- EXERCISE GOAL
Starting at the line that holds "[Search] (409, 22)", transcribe every line to the end of the data exactly; include no other lines.

- SUPPLIED ENTRIES
--
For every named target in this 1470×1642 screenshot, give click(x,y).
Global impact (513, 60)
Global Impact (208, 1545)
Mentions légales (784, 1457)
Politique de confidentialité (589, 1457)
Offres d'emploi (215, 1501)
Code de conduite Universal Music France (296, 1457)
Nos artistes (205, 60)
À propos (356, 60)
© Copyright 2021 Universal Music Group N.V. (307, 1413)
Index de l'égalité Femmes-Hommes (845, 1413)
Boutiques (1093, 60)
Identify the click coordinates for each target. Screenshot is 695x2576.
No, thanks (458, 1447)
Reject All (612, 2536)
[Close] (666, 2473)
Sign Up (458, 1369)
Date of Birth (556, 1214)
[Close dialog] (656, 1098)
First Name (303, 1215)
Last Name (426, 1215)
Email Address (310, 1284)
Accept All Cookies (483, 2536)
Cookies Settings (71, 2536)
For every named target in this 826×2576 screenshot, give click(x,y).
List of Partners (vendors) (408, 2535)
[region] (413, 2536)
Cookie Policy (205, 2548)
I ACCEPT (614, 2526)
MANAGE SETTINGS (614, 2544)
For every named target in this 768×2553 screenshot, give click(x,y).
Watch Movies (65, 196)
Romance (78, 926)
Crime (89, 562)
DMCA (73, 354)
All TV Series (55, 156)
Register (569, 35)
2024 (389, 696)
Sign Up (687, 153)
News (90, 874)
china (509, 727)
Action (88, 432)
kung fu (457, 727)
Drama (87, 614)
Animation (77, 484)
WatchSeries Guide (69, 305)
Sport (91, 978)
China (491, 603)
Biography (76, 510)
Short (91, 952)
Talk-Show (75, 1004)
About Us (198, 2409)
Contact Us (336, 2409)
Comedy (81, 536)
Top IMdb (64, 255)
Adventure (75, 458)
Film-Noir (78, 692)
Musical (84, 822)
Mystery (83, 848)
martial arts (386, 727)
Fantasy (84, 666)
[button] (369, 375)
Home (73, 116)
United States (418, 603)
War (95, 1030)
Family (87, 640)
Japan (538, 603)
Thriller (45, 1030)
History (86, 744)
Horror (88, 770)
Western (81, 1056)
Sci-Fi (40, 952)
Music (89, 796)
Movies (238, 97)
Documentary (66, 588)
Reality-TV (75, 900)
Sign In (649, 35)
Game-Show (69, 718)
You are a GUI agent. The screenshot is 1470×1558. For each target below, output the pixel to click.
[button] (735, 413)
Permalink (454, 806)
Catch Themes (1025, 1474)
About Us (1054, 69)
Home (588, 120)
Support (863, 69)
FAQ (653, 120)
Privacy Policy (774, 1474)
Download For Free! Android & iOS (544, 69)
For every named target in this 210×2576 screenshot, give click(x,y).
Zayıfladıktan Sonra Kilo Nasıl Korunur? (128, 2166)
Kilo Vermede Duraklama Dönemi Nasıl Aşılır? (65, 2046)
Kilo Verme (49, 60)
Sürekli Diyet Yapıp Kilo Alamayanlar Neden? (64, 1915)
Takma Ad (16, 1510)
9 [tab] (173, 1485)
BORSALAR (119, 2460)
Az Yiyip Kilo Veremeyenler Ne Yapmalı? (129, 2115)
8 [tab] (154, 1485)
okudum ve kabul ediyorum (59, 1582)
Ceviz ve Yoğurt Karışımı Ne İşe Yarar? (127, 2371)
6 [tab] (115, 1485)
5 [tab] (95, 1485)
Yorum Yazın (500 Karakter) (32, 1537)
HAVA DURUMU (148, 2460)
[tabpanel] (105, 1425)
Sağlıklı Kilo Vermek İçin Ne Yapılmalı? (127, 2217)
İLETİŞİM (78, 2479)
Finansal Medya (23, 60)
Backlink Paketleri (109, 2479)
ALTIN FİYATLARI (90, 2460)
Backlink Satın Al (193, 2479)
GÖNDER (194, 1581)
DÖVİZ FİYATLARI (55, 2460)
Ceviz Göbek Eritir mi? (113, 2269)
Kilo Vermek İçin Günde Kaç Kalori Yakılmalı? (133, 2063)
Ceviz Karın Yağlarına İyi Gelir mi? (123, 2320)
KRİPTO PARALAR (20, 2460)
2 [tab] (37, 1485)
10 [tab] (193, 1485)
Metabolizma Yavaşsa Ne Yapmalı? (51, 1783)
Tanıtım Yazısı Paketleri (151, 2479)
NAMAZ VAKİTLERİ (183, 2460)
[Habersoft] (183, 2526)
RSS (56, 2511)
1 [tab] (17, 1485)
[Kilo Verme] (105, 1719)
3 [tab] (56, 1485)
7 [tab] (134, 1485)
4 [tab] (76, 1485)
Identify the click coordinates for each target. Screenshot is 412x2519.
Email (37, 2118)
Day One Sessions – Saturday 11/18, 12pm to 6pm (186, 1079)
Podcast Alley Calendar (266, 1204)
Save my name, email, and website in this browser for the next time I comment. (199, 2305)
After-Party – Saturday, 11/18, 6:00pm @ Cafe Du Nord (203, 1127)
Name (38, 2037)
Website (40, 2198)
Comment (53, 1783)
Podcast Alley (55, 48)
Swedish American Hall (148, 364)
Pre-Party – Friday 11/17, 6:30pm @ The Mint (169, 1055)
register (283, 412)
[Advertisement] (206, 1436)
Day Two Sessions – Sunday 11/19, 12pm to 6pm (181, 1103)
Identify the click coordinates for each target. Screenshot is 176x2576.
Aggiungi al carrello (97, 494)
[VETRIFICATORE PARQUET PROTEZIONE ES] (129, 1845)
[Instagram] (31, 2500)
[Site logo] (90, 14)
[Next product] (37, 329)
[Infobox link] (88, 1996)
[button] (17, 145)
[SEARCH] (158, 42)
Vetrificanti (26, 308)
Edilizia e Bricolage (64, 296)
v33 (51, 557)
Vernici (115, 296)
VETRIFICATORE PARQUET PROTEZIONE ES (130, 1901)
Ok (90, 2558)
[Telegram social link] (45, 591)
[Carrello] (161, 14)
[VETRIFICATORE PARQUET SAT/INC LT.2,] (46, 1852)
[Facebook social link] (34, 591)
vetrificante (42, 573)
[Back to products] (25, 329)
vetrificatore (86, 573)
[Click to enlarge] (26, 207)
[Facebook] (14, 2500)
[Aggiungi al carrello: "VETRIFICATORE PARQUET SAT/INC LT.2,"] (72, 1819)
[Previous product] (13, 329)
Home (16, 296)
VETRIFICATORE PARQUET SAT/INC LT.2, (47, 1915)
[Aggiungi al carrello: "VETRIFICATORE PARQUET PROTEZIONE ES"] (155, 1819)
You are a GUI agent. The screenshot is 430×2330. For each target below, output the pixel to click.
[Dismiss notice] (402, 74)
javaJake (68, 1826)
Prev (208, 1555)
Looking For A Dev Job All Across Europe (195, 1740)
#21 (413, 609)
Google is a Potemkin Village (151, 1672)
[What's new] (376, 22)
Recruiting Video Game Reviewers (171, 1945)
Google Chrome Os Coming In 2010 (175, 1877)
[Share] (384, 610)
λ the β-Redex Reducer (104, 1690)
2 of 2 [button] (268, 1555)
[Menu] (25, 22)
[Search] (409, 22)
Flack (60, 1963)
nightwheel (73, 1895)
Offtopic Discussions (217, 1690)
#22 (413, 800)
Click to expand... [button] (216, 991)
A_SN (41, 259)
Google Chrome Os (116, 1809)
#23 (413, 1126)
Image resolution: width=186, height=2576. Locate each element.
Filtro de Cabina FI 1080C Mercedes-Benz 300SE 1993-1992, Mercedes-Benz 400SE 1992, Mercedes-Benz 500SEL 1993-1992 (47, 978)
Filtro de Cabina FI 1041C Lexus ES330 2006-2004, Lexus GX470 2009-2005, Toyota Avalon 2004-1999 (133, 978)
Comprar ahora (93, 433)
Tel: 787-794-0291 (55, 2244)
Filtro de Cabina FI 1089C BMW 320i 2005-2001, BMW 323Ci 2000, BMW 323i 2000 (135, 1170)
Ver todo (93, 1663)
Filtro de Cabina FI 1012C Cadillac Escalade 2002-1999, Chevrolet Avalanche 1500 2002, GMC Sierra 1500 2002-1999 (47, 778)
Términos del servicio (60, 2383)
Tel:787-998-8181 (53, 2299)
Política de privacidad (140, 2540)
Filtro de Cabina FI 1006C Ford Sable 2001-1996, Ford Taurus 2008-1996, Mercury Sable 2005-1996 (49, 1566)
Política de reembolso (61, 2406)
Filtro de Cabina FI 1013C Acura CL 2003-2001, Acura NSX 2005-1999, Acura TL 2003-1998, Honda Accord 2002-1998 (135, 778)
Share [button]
--
- EXERCISE RESULT
[Search] (409, 22)
Flack (60, 1963)
nightwheel (73, 1895)
Offtopic Discussions (217, 1690)
#22 (413, 800)
Click to expand... [button] (216, 991)
A_SN (41, 259)
Google Chrome Os (116, 1809)
#23 (413, 1126)
Image resolution: width=186, height=2576. Locate each element.
Filtro de Cabina FI 1080C Mercedes-Benz 300SE 1993-1992, Mercedes-Benz 400SE 1992, Mercedes-Benz 500SEL 1993-1992 (47, 978)
Filtro de Cabina FI 1041C Lexus ES330 2006-2004, Lexus GX470 2009-2005, Toyota Avalon 2004-1999 (133, 978)
Comprar ahora (93, 433)
Tel: 787-794-0291 (55, 2244)
Filtro de Cabina FI 1089C BMW 320i 2005-2001, BMW 323Ci 2000, BMW 323i 2000 (135, 1170)
Ver todo (93, 1663)
Filtro de Cabina FI 1012C Cadillac Escalade 2002-1999, Chevrolet Avalanche 1500 2002, GMC Sierra 1500 2002-1999 (47, 778)
Términos del servicio (60, 2383)
Tel:787-998-8181 (53, 2299)
Política de privacidad (140, 2540)
Filtro de Cabina FI 1006C Ford Sable 2001-1996, Ford Taurus 2008-1996, Mercury Sable 2005-1996 (49, 1566)
Política de reembolso (61, 2406)
Filtro de Cabina FI 1013C Acura CL 2003-2001, Acura NSX 2005-1999, Acura TL 2003-1998, Honda Accord 2002-1998 (135, 778)
Share [button]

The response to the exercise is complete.